Saturday, March 29, 2008

Artichoke and spinach: a dynamic duo

I love this artichoke-spinach lasagna. Joe says it is a delightful little jaunt through Italy. (Never mind that he's never been to Italy.) I don't even know that it really tastes Italian, other than its being lasagna. We love the twist on the traditional dish, though.


2 jars alfredo sauce
1/4 c. milk
1 1/2 tsp. oregano
3 c. chopped cooked chicken
1 14-ounce can artichoke hearts, drained and chopped
1/4 c. chopped onion
1/2 c. chopped red pepper (optional)
1 garlic clove, pressed
3 c. shredded mozzarella cheese
1 c. shredded Swiss cheese
10 lasagna noodles
2 handfuls fresh spinach

Preheat oven to 375 degrees. Cook noodles according to package directions; be sure not to overcook.
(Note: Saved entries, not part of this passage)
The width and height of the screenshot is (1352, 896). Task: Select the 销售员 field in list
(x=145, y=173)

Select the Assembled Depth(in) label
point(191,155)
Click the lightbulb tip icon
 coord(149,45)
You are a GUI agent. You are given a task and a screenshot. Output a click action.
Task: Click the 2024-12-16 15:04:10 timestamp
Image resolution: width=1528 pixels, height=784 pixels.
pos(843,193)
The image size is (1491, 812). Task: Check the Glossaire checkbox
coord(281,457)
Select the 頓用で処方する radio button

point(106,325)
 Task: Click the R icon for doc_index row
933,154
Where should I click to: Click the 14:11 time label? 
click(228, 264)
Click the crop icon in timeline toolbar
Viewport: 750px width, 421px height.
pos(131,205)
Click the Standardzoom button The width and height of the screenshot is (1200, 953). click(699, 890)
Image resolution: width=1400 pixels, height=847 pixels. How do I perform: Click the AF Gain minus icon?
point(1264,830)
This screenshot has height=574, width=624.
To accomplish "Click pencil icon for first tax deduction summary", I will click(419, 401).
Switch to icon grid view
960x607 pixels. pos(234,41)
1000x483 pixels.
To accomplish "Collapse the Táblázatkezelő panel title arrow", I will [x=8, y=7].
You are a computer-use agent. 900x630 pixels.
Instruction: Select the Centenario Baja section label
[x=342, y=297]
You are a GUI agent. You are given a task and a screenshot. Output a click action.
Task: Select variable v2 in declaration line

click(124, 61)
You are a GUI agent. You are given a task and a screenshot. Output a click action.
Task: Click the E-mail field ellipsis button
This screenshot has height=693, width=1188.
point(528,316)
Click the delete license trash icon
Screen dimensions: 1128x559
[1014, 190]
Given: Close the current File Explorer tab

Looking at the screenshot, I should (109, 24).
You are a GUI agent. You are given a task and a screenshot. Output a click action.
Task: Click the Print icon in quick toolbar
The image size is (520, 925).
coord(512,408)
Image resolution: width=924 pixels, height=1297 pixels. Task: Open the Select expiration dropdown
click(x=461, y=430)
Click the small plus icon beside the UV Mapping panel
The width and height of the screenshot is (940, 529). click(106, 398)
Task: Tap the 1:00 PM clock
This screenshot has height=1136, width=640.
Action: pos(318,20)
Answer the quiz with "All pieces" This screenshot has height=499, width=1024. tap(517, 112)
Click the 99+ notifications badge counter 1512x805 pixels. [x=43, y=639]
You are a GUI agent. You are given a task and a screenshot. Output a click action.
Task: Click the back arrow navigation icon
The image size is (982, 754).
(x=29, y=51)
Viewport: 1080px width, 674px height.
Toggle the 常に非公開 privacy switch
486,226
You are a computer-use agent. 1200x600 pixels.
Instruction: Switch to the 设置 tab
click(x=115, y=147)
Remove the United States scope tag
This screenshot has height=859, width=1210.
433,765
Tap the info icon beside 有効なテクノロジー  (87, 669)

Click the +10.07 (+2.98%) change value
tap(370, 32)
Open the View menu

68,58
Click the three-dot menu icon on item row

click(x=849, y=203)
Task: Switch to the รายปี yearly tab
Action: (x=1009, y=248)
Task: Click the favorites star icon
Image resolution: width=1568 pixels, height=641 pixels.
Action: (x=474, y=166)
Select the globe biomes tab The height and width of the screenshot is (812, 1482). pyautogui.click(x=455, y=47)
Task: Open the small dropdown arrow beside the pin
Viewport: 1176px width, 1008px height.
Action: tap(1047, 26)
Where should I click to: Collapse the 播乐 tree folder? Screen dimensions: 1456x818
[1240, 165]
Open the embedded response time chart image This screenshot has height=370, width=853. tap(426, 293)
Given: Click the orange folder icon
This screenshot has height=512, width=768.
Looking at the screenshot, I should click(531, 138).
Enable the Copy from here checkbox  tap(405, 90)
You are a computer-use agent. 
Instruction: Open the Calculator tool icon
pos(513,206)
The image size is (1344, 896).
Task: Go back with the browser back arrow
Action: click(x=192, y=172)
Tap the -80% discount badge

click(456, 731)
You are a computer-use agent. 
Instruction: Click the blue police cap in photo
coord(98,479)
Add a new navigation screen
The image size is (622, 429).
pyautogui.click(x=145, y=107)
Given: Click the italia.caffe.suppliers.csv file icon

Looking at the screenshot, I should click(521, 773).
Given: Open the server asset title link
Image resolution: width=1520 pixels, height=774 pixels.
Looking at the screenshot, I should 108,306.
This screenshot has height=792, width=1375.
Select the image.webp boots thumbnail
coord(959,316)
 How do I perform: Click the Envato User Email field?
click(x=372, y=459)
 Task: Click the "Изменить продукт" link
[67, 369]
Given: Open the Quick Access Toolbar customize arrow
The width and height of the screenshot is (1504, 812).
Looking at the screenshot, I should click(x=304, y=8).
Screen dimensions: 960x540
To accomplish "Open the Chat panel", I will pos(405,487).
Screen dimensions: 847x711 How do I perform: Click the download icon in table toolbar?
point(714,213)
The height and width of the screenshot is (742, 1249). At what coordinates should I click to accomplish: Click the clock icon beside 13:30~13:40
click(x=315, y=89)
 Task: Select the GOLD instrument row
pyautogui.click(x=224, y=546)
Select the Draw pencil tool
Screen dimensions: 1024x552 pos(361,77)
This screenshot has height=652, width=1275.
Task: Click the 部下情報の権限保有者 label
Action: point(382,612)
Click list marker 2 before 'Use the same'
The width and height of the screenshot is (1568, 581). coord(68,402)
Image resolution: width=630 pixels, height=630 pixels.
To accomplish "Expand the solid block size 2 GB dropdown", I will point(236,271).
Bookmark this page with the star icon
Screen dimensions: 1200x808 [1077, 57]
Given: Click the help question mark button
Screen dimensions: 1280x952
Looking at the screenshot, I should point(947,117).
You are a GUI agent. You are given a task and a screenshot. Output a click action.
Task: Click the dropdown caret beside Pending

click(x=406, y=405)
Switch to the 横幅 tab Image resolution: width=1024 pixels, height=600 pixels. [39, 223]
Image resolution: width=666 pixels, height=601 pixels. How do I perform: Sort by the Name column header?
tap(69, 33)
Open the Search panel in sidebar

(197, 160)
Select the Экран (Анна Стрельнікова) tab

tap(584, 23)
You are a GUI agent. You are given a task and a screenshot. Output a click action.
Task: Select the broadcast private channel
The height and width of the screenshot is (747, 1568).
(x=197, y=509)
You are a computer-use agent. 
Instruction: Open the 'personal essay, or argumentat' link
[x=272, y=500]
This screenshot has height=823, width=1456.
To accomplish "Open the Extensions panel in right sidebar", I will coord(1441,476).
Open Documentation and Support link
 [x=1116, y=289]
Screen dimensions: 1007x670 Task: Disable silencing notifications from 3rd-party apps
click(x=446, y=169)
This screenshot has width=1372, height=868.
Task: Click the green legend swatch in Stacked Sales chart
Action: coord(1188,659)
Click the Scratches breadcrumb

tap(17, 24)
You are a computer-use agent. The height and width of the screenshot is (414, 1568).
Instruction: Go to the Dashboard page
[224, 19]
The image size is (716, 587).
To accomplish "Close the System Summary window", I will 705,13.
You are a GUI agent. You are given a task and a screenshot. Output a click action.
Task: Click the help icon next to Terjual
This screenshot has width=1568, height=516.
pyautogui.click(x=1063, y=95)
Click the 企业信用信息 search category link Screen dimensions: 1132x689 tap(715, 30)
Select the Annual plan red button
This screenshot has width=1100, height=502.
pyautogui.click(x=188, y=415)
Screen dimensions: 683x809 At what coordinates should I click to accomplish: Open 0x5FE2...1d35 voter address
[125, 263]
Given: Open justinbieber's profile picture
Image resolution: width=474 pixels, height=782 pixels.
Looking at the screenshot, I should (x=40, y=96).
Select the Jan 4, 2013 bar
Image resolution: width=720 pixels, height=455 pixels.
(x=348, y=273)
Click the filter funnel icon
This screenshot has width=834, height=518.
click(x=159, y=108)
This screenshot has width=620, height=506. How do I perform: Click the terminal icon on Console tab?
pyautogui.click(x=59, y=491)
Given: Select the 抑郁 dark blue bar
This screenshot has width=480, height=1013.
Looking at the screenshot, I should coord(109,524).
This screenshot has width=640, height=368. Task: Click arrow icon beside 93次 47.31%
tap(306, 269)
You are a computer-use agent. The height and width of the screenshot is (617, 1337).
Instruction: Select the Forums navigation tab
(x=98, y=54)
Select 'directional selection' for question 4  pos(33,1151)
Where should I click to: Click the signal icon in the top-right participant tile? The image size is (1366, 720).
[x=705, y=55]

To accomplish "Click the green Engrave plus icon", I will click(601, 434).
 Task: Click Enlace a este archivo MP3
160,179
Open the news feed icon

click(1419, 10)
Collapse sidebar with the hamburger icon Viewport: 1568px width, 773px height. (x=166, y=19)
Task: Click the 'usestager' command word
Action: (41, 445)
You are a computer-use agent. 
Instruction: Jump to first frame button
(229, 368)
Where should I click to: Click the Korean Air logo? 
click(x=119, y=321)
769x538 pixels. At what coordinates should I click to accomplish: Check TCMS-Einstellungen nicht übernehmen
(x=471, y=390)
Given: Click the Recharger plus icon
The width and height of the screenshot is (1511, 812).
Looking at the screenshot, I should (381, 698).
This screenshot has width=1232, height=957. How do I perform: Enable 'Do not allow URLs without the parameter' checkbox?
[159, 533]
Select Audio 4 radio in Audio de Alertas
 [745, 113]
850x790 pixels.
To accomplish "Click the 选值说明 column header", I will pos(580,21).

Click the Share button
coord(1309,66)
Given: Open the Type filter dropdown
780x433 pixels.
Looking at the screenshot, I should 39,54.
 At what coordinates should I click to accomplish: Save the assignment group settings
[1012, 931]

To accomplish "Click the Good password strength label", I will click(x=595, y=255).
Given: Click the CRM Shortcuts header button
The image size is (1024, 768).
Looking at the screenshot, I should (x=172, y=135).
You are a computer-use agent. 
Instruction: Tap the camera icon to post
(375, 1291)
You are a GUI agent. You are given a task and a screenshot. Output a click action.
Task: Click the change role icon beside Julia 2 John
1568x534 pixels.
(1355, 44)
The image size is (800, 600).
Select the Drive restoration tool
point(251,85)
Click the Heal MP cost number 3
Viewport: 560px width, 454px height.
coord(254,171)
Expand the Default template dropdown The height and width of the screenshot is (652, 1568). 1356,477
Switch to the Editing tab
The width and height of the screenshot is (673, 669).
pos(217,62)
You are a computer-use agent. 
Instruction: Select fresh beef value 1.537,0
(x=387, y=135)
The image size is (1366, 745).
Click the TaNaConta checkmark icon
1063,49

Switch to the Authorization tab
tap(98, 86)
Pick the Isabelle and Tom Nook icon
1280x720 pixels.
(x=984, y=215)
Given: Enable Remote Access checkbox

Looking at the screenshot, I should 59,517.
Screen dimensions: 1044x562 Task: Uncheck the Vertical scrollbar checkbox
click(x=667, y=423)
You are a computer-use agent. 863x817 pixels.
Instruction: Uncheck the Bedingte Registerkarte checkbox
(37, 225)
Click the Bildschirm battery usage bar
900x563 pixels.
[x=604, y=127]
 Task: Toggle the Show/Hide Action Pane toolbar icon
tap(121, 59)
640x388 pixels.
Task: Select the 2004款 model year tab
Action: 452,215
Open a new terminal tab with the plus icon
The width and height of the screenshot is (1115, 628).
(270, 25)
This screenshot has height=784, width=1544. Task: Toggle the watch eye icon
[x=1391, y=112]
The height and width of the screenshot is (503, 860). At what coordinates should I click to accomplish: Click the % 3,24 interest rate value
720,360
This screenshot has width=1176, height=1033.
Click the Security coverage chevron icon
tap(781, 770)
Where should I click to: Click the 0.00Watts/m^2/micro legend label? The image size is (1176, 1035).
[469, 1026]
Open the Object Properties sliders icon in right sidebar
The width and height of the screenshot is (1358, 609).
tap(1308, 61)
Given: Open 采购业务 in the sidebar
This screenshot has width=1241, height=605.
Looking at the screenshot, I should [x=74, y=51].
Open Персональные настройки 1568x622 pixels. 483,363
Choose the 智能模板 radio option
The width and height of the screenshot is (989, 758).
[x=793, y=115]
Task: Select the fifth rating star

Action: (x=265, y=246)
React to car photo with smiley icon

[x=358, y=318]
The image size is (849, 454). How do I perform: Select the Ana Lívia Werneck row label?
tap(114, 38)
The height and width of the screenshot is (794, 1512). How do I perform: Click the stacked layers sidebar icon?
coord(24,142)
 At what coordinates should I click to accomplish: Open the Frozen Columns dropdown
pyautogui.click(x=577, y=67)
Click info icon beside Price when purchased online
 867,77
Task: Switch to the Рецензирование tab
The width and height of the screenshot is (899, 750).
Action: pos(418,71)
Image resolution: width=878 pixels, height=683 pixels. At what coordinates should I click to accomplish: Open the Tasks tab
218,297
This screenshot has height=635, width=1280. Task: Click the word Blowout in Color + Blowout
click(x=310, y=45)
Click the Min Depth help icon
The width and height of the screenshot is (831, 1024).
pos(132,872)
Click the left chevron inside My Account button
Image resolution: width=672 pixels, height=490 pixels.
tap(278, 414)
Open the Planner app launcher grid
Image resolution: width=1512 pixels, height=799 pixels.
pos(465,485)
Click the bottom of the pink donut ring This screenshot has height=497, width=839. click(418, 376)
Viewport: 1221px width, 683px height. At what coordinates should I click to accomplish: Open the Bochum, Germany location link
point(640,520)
In small bowl, whisk together sauce, milk and oregano. In large bowl, combine chicken, artichokes, onion, pepper, garlic and cheeses. Spread 2/3 cup sauce over bottom of 9 x 13 pan. Top with half of noodles, overlapping to fit. Layer half of spinach over noodles and top with half of chicken mixture. Repeat layers, starting and ending with sauce. Cover and bake 45 minutes. Remove foil and bake 10 to 15 minutes more.